▸ **Given task a**: In the records, edit the stretch from the line containing "At what coordinates should I click to accomplish: Select" through the line containing "Looking at the": replace "dialog" with "window" and leave everything else unchanged.

▸ **Page text**:
PROF. RAFAŁ LATAŁA – FNP Prize Laureate 2023
Professor Rafał Latała from the Faculty of Mathematics, Informatics, and Mechanics of the University of Warsaw received the 2023 FNP Prize in the field of mathematics, physics, and engineering sciences for developing mathematical tools which led to the proof of Talagrand’s Bernoulli Conjecture.
Professor Rafał Latała was born in 1971 in Warsaw. He graduated in mathematics from the University of Warsaw in 1994. At the same university, he later obtained his doctorate in 1997 and habilitation in 2002. Both his doctorate and habilitation were awarded Prizes of the Prime Minister. In 2009, he received the full professorship in mathematical sciences. In the course of his research career, he has completed numerous overseas internships and research visits, including to the School of Mathematics at the Georgia Institute of Technology in Atlanta, USA, the Department of Mathematics at the University of Connecticut in Storrs, USA, the Department of Mathematics at the University of Tennessee in Knoxville, USA, the Henri Poincaré Institute in Paris, France, the Fields Institute in Toronto, Canada, the Newton Institute in Cambridge, UK, and to and the Mathematical Sciences Research Institute (MSRI) in Berkeley, USA. Since 2009, he is leading the Department of Probability Theory at the Institute of Mathematics, University of Warsaw.
Latała is a member of the Warsaw Scientific Society, the American Mathematical Society, the Institute of Mathematical Statistics, the Polish Mathematical Society, the Association for Mathematical Education, and a member-correspondent of the Polish Academy of Sciences. For more than twenty years, he was a member of the Main Committee of the Polish Mathematical Olympiad, and in 2009–2016, he was its chairman.

▸ **Given task b**: According to the text about Rafał Latała, during which years was he chairman of the Main Committee of the Polish Mathematical Olympiad?

Recorded data:

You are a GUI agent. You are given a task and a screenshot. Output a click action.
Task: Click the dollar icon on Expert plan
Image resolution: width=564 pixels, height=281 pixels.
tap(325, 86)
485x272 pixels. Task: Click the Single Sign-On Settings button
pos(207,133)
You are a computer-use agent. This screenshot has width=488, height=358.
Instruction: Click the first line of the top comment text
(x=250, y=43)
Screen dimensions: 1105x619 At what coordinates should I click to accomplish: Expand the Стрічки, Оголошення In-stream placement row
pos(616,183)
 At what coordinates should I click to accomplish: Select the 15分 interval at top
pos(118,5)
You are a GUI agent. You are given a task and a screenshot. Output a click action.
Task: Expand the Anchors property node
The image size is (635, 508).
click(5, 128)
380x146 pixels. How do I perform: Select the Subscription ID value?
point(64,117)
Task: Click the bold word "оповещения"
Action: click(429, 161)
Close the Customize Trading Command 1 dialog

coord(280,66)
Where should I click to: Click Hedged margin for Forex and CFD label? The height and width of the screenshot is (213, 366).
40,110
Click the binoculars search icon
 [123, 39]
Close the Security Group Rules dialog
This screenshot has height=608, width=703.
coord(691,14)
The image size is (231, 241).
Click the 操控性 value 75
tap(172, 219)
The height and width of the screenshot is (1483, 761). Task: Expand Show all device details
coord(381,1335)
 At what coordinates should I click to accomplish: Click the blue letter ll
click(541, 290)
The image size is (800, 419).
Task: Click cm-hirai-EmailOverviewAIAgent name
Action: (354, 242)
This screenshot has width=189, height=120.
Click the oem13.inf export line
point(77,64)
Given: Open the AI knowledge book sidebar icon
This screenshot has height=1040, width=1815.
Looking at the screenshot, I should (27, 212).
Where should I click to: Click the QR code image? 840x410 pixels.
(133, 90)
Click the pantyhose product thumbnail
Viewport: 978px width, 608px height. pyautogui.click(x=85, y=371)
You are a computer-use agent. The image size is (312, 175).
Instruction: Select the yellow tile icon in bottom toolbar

▸ **Exercise output a**:
 At what coordinates should I click to accomplish: Select the 15分 interval at top
pos(118,5)
You are a GUI agent. You are given a task and a screenshot. Output a click action.
Task: Expand the Anchors property node
The image size is (635, 508).
click(5, 128)
380x146 pixels. How do I perform: Select the Subscription ID value?
point(64,117)
Task: Click the bold word "оповещения"
Action: click(429, 161)
Close the Customize Trading Command 1 window

coord(280,66)
Where should I click to: Click Hedged margin for Forex and CFD label? The height and width of the screenshot is (213, 366).
40,110
Click the binoculars search icon
 [123, 39]
Close the Security Group Rules window
This screenshot has height=608, width=703.
coord(691,14)
The image size is (231, 241).
Click the 操控性 value 75
tap(172, 219)
The height and width of the screenshot is (1483, 761). Task: Expand Show all device details
coord(381,1335)
 At what coordinates should I click to accomplish: Click the blue letter ll
click(541, 290)
The image size is (800, 419).
Task: Click cm-hirai-EmailOverviewAIAgent name
Action: (354, 242)
This screenshot has width=189, height=120.
Click the oem13.inf export line
point(77,64)
Given: Open the AI knowledge book sidebar icon
This screenshot has height=1040, width=1815.
Looking at the screenshot, I should (27, 212).

▸ **Exercise output b**: From 2009 to 2016.